Four of the six artists who created the mural celebrating the Ashcroft Art Club’s 50th anniversary, which was unveiled last week, pose with the finished painting on Railway Avenue. (from left) Sharon Rennie, Lauraleigh Hedges, Jo Petty, and Marianne Munro. Photo: Barbara Roden.

Four of the six artists who created the mural celebrating the Ashcroft Art Club’s 50th anniversary, which was unveiled last week, pose with the finished painting on Railway Avenue. (from left) Sharon Rennie, Lauraleigh Hedges, Jo Petty, and Marianne Munro. Photo: Barbara Roden.

Ashcroft Art Club celebrates 50th year with mural

The mural, on display on Railway Avenue, was somewhat delayed but is finished at last.

Anyone driving or walking northbound on Railway Avenue in Ashcroft cannot help but notice a new mural on the side of the Rolgear/Royal LePage/Sam’s Diner building, facing the parking lot. It is the last in a series of events and projects commemorating the 50th anniversary of the Ashcroft Art Club; and club vice-president Sharon Rennie says that members were glad to complete and unveil it in 2017. “I’m just glad we got it up in the club’s 50th year.”

The mural was originally intended to be unveiled for Canada Day; but the previous project—a series of painted banners for Railway Avenue—was delayed. The banners were up in time for Canada Day; but with the summer’s wildfires, the mural project was pushed back.

Rennie says that last year club members began brainstorming special events and programs for 2017. The first was a special tea for current and former club members, held before the annual art show in April; the second was the banners. The third—Rennie’s idea—was a mural commemorating the club and the flourishing art community in the area.

The mural celebrates not only painting, but photography, depicting a person with a camera. Several individual paintings are inset within the mural, and Rennie says it “just sort of happened” that each of the paintings represented a different season: spring (prickly pear cactus); summer (farm workers in a field); fall (St. Alban’s Church with an autumn tree); and winter (a snowy forest). There is also a painting of the building with the Nabob sign that used to stand at the corner of what is now Railway and Highway 97C.

The painting of the mural started in October, with Rennie, Marianne Munro, Lauraleigh Hedges, Jo Petty, Heidi Roy, and Judy Roy working on it at the Ashcroft HUB. It was painted on an aluminum substrate that is substantially lighter than plywood, and finished with five coats of varnish to help it withstand the elements. Rennie says that more than 100 hours went into the creation of the mural.

The club checked with a couple of businesses to see about displaying the mural, but received no response. Then Angela Bandelli—one of the owners of the Rolgear building, as well as a member of the art club—offered space for it on the side of the building. “It’s a good spot,” says Rennie. “You can see it from way down Railway.”
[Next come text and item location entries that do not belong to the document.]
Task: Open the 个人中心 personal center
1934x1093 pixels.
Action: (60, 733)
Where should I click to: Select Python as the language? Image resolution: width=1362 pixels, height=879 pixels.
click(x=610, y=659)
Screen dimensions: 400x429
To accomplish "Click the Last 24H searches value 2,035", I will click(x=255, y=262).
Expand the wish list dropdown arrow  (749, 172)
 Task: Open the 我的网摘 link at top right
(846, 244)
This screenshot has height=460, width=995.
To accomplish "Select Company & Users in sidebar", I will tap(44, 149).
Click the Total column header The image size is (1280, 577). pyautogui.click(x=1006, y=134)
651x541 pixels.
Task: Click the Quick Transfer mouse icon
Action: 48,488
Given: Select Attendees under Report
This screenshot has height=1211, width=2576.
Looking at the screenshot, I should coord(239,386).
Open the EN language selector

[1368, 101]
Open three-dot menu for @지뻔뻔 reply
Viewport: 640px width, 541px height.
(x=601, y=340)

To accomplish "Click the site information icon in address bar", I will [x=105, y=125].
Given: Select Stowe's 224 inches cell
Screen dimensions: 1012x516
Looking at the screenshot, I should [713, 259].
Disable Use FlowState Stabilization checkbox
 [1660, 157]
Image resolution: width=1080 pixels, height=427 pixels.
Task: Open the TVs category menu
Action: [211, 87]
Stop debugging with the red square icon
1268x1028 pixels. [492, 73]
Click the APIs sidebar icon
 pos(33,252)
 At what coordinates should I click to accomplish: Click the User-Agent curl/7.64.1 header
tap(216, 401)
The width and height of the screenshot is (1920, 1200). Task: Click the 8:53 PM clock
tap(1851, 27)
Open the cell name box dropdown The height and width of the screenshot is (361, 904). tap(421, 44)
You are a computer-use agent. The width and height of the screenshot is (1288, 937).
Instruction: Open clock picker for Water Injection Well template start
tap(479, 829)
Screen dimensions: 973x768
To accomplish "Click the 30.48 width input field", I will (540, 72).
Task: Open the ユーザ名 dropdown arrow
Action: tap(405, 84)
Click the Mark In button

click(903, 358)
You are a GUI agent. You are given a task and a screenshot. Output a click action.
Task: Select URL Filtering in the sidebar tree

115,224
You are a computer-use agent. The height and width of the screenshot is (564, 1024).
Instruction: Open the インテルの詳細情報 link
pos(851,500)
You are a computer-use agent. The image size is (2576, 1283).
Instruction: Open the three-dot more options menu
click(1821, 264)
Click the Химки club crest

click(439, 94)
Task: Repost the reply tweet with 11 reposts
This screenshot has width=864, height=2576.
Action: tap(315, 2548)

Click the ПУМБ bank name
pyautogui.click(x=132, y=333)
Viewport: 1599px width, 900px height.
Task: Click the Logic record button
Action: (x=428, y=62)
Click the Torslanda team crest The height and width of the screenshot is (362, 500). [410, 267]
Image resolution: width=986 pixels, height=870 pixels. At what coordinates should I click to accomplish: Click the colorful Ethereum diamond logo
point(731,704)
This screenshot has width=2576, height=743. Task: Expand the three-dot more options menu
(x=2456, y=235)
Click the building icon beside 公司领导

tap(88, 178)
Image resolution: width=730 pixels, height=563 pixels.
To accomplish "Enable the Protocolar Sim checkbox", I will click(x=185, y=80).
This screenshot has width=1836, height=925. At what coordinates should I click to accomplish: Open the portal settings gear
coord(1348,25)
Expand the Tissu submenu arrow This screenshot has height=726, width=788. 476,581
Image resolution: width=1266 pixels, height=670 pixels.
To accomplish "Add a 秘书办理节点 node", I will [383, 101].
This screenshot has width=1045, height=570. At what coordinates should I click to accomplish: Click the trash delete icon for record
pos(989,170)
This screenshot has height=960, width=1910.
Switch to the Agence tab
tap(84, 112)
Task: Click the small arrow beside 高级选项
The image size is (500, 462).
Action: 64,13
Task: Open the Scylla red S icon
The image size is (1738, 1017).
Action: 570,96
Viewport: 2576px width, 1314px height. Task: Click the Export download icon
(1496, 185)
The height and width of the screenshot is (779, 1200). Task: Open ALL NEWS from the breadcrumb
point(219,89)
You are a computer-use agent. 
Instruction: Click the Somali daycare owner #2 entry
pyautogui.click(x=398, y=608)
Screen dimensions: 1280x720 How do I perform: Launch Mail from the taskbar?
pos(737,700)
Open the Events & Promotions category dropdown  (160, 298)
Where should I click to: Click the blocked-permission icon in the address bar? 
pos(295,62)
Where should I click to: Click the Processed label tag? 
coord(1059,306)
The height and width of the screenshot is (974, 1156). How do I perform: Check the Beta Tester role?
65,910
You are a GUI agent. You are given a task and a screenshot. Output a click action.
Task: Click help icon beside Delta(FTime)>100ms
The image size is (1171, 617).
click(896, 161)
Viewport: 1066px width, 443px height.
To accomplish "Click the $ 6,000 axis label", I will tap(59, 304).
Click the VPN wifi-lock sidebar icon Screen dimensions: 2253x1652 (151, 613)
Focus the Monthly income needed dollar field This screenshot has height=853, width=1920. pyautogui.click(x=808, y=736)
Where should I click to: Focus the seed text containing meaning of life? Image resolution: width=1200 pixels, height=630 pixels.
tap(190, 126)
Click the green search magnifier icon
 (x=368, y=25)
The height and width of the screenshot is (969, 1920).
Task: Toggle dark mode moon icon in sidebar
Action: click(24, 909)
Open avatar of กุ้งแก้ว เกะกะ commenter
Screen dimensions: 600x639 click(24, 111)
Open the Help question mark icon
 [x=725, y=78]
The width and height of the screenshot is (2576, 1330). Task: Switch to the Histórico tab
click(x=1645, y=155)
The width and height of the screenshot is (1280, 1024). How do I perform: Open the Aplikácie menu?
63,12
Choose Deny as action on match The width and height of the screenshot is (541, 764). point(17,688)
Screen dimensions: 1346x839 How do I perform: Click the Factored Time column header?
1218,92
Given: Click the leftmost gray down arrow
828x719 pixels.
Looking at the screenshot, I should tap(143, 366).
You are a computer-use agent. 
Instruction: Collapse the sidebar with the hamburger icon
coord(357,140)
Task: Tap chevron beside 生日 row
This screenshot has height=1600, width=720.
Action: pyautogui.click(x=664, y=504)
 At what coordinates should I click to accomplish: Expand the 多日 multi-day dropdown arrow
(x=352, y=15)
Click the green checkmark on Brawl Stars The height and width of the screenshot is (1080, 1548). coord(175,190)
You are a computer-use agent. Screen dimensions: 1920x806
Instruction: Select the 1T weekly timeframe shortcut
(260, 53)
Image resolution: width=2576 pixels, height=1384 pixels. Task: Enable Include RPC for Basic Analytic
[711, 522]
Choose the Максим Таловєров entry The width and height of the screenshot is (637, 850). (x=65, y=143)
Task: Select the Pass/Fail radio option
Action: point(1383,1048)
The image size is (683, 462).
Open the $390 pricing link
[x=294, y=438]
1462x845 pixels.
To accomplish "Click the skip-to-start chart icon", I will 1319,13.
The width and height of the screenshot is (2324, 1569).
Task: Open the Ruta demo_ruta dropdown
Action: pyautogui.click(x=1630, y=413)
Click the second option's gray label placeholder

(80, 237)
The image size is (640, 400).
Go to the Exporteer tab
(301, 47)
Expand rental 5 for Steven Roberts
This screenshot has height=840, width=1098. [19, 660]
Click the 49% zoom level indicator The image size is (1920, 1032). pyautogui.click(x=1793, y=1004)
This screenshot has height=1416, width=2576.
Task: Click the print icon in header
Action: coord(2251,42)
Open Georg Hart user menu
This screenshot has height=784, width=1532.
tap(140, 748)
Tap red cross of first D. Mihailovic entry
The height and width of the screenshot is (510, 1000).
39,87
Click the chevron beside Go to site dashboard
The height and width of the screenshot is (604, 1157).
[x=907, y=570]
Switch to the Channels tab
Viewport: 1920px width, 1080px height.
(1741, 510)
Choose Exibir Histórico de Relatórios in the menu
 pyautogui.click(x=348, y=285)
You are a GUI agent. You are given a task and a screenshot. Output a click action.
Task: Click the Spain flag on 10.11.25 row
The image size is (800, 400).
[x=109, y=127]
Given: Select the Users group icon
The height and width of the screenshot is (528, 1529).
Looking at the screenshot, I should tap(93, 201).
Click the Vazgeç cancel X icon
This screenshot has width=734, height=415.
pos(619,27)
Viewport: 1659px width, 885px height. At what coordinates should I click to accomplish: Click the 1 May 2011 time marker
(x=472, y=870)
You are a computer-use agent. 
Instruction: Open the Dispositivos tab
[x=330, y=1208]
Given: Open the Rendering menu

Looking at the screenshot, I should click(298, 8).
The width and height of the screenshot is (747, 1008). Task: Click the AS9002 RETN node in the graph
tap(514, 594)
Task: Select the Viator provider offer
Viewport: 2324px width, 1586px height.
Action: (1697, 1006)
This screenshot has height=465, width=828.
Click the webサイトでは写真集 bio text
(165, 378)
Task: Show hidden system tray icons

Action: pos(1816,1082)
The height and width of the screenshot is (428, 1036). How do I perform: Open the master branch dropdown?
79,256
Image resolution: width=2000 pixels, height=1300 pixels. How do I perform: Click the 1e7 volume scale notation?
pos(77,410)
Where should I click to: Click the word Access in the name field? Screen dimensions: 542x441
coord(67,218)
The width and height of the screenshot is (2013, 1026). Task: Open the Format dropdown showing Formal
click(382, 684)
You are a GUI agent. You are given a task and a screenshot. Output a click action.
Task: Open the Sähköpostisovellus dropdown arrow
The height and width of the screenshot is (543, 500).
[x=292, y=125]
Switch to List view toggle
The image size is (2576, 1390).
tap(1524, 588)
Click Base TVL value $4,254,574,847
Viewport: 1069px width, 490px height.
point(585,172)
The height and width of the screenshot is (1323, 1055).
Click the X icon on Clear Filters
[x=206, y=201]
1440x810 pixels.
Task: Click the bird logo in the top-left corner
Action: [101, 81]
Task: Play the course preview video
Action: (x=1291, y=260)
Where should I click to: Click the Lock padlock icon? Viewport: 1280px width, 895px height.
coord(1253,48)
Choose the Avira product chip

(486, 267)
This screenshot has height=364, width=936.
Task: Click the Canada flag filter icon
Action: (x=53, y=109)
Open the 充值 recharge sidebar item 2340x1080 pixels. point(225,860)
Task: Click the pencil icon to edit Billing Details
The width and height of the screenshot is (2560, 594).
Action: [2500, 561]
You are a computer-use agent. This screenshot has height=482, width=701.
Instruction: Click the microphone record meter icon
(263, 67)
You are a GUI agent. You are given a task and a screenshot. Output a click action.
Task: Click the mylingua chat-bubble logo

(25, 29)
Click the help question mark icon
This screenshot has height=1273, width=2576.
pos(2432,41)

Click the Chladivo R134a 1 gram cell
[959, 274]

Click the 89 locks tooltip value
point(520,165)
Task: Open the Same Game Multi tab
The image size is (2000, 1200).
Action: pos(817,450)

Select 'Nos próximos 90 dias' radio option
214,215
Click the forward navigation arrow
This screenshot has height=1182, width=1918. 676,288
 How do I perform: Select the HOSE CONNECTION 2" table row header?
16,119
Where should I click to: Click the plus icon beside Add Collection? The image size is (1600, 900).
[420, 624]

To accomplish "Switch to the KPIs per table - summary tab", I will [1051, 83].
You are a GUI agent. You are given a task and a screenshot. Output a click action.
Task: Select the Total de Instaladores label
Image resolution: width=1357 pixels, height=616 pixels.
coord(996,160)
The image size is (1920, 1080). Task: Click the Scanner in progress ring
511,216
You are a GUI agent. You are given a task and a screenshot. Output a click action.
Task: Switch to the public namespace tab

The 12 banners now on display along the west side of Railway were painted by several members of the art club, with assistance from students at Desert Sands Community School, and AES Electric donated their time and a bucket truck to put them up. They represent all the different art forms undertaken by artisans in the region, including painting, sculpture, pottery, photography, and mosaics. Rennie says they should last for two to three years.

She acknowledges that the banners and mural could not have been completed without generous community support. The United Way provided funding for the banners, while Second Time Around, the Ashcroft and District Lions Club, and IG Machine and Fibres provided funding for the mural.

“I hope the public artwork out there brightens the spot for people, after the year we’ve had,” says Rennie. “I hope people enjoy it. And we had fun working together.”